### Page text
=== Begin Enclosure ===

Run the GGUF model with llama.cpp¶
The GGUF release provides quantized files for local runtimes that support the
Lizzy GGUF architecture. The Hugging Face quick start uses the Q4_K_M
variant:
The command below uses the currently tested Lizzy-compatible llama.cpp fork and
branch. Use upstream llama.cpp or a packaged runtime instead once it includes
support for general.architecture = lizzy.
git clone --branch lorenzo-dev https://github.com/relogu/llama.cpp.git
cd llama.cpp
cmake -B build -DCMAKE_BUILD_TYPE=Release
cmake --build build --config Release --target llama-completion llama-server
./build/bin/llama-server \
-hf flwrlabs/Lizzy-7B-GGUF:Q4_K_M \
-c 1024
If your runtime reports unknown model architecture: 'lizzy', it does not
include Lizzy GGUF support. Use a Lizzy-compatible build or run the BF16
checkpoint with Transformers instead. See Troubleshooting for details
from smoke tests.
For direct terminal completion:
./build/bin/llama-completion \
-hf flwrlabs/Lizzy-7B-GGUF:Q4_K_M \
-p "Q: 2+2? A:" \
-n 16 \
-c 1024
In constrained macOS, virtualized, or sandboxed environments, Metal device initialization can fail. To force a small CPU-only smoke test, use:
./build/bin/llama-completion \
-hf flwrlabs/Lizzy-7B-GGUF:Q4_K_M \
-p "Q: 2+2? A:" \
-n 16 \
-c 1024 \
-t 2 \
-dev none \
-ngl 0 \
--no-op-offload
Run the GGUF model with llama-cpp-python¶
This path requires a llama-cpp-python build linked against a llama.cpp version
that supports the Lizzy GGUF architecture. It may also require
llama-cpp-python support for Lizzy’s embedded chat template. If initialization
fails with an unknown Jinja generation tag, use the llama.cpp server path
or see Troubleshooting.

=== End Enclosure ===

### Description of the task
Can you reproduce the GGUF instructions word for word, starting with "git clone --branch" and going on through "from smoke tests."? The data that comes next has nothing to do with the GGUF instructions above.

### Raw data
=== Begin Enclosure ===

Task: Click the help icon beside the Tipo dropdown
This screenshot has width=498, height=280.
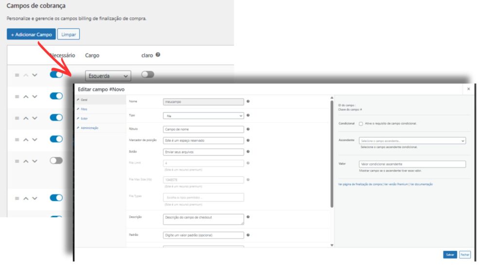Action: click(248, 115)
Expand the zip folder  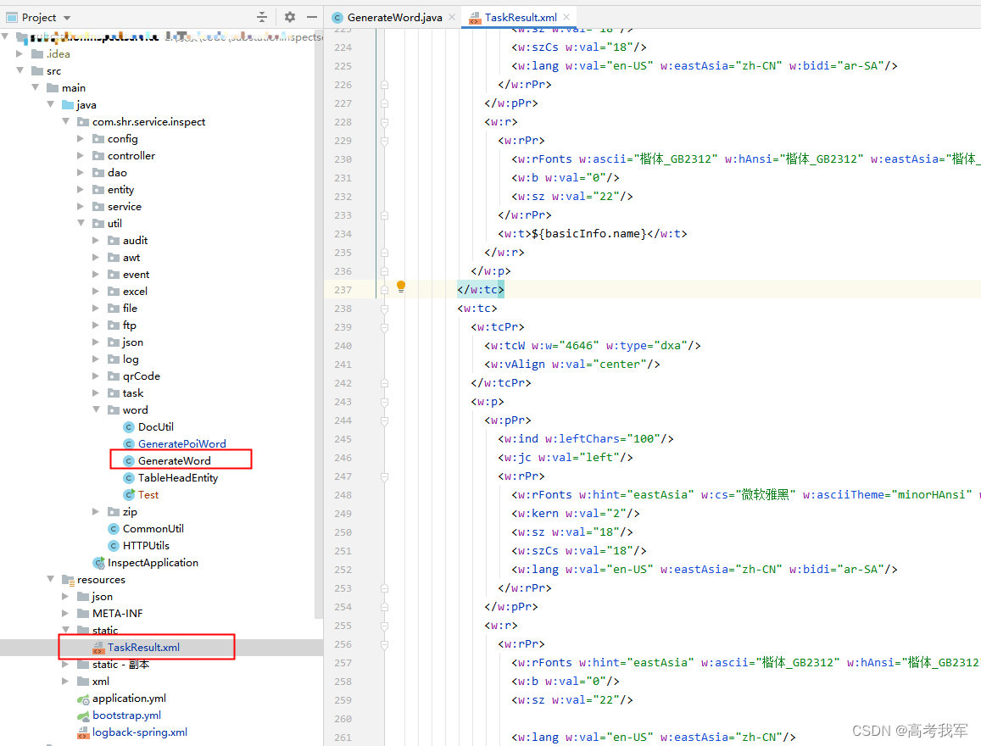coord(95,511)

=== End Enclosure ===

### Output for this exercise
git clone --branch lorenzo-dev https://github.com/relogu/llama.cpp.git
cd llama.cpp
cmake -B build -DCMAKE_BUILD_TYPE=Release
cmake --build build --config Release --target llama-completion llama-server
./build/bin/llama-server \
-hf flwrlabs/Lizzy-7B-GGUF:Q4_K_M \
-c 1024
If your runtime reports unknown model architecture: 'lizzy', it does not
include Lizzy GGUF support. Use a Lizzy-compatible build or run the BF16
checkpoint with Transformers instead. See Troubleshooting for details
from smoke tests.